Imagine how many thousands of images a doctor must examine to become an expert in recognizing just one normal vs. abnormal pattern, let alone many. And not every organization has the luxury of specialized doctors for every condition like academic medical centers do. It would be ridiculous to expect doctors to remember every known and new pattern, and we’d be doing our patients a disservice if we didn’t use AI as a support tool.  

Related reading: Why pregnant women need ‘pit crew’ Ob/Gyns, not ‘cowboys’

The future of AI for Ob/Gyn

We are excited about potential future applications for fetal heart rate monitoring. While there have been studies in this area, researchers have not yet successfully used AI to recognize and reduce instances of low Apgar scores and neonatal intensive care unit admissions. 

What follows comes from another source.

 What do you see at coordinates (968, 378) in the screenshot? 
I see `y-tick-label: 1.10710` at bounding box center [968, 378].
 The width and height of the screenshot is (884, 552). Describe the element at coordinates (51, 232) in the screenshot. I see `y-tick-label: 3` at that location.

I hope AI eventually will help us recognize patterns in fetal heart rate issues. However, further confirming that AI will not “take our jobs,” fetal heart rate data must be overlaid with contextual information about the mother and baby to be considered useful, including:

●     Fetal age

●     Objective data, like the mother’s blood pressure or temperature

●     Whether the mother or fetus has other conditions that impact the in-utero environment 

Interestingly, many survey respondents suggested that the time they might save using advanced AI could be spent on education and research that can translate into further efficiencies and improvements in patient care. 

In 10 to 20 years, we’ll likely use AI to solve problems and answer women’s health and pregnancy questions we can’t answer today. Rather than fearing AI, Ob/Gyns should embrace it for the current benefits and how it might shape our jobs, careers, and ability to care for patients in the future.